RECORDS FOR PROCESSING.
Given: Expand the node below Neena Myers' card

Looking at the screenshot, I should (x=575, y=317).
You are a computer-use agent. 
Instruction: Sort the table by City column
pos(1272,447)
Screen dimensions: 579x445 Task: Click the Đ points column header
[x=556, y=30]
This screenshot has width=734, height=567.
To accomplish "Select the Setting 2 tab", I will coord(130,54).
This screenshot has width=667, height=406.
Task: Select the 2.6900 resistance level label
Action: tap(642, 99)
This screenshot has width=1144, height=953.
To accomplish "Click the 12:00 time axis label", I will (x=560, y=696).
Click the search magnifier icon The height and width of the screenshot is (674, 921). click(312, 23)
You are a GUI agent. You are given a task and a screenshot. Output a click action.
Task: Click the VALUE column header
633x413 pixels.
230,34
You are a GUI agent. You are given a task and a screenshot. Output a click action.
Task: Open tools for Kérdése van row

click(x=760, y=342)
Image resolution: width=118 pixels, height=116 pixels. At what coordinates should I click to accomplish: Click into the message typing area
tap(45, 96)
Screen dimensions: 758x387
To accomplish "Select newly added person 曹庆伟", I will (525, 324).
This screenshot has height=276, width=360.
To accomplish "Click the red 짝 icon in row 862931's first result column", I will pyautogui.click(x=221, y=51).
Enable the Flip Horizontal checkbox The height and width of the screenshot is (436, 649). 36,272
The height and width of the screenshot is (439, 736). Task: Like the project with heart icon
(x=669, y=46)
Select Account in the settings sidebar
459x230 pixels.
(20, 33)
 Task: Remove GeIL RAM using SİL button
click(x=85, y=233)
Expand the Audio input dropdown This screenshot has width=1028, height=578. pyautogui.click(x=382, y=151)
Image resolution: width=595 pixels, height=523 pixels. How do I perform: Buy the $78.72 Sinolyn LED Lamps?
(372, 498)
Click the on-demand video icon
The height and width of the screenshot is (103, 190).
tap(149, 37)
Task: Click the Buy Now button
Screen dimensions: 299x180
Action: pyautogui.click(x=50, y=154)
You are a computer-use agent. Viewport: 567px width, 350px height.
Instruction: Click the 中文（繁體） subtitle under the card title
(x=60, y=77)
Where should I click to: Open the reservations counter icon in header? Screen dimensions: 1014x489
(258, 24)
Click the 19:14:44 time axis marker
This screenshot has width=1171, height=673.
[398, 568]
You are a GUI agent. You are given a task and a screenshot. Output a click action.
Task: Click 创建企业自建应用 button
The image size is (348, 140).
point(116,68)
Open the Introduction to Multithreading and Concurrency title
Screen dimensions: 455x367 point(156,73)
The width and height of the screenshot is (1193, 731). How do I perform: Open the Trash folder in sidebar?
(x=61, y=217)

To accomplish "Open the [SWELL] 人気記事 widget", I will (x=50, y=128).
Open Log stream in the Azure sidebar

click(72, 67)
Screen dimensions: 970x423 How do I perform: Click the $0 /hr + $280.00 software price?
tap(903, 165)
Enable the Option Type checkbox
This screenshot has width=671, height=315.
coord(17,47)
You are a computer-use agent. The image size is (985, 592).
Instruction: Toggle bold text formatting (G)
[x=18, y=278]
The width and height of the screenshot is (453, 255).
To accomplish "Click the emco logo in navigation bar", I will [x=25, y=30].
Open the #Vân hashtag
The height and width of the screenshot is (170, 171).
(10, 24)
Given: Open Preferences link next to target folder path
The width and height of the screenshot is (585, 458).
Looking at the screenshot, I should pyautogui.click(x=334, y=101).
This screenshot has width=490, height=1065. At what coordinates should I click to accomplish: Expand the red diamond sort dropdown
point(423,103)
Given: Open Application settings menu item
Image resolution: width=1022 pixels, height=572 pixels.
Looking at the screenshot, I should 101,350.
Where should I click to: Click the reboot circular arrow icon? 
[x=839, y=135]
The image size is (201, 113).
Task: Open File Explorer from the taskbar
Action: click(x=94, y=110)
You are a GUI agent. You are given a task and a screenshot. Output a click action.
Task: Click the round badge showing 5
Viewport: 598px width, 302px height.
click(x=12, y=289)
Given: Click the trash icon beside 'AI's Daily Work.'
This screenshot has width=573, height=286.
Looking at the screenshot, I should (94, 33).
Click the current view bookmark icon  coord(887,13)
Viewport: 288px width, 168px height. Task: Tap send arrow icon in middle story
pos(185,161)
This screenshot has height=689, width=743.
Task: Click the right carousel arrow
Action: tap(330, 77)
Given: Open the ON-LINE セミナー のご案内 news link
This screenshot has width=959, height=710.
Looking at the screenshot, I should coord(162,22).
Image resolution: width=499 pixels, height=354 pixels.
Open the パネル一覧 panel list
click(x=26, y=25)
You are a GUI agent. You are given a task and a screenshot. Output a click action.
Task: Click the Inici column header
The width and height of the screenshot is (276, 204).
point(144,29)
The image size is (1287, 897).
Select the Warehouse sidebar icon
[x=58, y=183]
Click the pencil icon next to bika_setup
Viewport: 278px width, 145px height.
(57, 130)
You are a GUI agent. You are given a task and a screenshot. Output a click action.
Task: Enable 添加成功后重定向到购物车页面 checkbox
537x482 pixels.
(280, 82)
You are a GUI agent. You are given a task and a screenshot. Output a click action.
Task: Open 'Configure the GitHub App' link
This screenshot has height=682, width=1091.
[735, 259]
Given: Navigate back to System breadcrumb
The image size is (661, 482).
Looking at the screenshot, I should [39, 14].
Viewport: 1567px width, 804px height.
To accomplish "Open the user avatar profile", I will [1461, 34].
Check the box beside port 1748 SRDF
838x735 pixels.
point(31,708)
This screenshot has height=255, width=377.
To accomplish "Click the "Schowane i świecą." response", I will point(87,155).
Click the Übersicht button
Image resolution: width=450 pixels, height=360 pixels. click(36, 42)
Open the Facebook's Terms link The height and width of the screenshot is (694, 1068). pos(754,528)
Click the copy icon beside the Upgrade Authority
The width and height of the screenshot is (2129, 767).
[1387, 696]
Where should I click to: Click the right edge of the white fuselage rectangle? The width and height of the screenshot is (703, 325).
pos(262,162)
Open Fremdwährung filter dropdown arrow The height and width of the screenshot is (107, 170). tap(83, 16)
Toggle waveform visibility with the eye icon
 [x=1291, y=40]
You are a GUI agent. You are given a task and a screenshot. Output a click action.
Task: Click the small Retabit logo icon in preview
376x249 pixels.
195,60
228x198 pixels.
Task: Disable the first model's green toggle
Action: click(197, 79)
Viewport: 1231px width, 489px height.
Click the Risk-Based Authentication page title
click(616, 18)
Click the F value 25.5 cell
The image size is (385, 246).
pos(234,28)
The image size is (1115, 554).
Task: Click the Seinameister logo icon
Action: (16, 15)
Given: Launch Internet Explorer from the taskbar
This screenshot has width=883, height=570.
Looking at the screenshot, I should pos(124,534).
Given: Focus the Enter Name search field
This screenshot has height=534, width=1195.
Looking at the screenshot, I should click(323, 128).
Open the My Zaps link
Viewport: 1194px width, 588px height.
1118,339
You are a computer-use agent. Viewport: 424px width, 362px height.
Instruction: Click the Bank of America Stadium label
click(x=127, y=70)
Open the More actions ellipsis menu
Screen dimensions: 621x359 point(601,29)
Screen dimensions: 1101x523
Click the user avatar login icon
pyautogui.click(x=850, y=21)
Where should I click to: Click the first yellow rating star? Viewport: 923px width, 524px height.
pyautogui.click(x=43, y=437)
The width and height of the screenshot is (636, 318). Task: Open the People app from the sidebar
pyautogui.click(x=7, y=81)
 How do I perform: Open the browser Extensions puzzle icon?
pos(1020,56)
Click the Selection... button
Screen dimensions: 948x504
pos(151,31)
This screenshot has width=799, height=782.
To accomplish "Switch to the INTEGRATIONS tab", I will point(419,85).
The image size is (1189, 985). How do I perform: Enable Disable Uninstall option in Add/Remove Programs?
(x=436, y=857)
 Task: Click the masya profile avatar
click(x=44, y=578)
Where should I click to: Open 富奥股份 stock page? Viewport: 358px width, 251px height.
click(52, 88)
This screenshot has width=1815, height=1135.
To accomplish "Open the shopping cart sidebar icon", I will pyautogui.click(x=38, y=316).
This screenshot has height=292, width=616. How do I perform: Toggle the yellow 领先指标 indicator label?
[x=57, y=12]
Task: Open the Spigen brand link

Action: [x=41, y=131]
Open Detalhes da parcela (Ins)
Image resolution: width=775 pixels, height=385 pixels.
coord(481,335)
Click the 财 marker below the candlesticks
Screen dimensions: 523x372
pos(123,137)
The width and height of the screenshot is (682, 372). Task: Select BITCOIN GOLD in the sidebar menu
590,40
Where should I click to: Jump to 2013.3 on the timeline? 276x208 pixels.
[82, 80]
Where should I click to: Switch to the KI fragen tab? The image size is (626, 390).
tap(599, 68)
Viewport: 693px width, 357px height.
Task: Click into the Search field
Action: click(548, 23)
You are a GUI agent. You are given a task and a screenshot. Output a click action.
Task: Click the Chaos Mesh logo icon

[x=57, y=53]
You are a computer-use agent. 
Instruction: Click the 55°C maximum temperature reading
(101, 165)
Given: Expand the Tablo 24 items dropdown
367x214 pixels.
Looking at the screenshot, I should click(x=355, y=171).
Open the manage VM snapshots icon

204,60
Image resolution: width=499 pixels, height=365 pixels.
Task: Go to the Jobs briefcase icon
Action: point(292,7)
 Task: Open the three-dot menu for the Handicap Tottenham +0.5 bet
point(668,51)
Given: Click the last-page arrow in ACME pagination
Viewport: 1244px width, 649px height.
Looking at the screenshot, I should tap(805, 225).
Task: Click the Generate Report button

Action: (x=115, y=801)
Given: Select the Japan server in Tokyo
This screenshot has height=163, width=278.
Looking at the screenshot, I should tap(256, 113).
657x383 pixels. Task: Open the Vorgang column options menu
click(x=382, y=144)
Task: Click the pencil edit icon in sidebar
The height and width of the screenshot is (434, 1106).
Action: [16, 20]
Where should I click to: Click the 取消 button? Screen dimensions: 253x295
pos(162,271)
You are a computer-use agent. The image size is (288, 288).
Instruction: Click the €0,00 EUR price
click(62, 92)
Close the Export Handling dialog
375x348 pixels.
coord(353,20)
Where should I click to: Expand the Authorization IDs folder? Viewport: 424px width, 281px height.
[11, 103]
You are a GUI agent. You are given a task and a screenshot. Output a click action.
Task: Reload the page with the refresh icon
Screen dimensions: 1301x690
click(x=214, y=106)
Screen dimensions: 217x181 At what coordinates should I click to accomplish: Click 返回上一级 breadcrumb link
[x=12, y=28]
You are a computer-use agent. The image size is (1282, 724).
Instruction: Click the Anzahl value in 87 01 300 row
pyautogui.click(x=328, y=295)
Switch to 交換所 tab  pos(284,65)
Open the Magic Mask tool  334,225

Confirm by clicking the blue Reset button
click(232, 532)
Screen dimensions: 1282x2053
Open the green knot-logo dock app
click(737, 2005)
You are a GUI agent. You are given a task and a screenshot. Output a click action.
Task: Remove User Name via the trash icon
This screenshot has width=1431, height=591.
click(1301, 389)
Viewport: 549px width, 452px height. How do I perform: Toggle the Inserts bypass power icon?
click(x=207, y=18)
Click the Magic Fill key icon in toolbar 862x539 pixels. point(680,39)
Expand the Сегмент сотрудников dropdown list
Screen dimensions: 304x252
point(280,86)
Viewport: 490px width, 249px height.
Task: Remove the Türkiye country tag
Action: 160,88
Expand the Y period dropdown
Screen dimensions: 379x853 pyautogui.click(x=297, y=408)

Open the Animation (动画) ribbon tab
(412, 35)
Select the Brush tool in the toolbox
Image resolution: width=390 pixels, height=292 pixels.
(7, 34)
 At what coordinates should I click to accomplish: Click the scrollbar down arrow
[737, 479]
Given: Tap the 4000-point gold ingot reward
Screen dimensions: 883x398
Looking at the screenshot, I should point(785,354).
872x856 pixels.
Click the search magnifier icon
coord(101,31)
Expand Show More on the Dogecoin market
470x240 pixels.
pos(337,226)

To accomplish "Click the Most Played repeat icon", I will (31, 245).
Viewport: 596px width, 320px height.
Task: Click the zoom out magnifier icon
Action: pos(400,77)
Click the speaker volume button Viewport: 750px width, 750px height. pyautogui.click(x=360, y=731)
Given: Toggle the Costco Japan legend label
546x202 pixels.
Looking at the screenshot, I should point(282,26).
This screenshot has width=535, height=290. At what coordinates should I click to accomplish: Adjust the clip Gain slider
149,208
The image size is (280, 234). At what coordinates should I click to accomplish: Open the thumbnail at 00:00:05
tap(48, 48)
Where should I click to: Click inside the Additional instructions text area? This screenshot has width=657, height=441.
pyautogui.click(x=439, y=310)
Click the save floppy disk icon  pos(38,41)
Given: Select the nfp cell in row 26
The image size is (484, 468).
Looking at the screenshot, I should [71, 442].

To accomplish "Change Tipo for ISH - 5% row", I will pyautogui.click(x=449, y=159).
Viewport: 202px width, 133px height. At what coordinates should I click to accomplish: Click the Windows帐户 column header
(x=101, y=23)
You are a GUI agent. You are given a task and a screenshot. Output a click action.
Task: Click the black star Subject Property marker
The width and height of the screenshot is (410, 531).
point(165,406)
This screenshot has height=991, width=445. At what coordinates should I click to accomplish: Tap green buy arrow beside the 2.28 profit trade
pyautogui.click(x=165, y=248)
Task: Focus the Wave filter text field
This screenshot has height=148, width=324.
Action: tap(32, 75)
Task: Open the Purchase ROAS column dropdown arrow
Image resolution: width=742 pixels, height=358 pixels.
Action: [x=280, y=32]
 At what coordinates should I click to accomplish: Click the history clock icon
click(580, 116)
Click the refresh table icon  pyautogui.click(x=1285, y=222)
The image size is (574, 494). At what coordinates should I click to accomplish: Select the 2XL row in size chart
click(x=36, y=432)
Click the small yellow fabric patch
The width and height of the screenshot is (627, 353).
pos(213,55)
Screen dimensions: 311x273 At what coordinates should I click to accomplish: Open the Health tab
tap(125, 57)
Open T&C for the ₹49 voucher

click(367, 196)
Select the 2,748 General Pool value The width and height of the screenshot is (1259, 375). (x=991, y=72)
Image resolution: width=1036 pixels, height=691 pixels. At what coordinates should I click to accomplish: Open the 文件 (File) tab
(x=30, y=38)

PROBLEM DESCRIPTION. Which of the lines above carry the string "next"? Pick them out and copy them.

TASK SOLUTION.
Given: Open Preferences link next to target folder path
Click the pencil icon next to bika_setup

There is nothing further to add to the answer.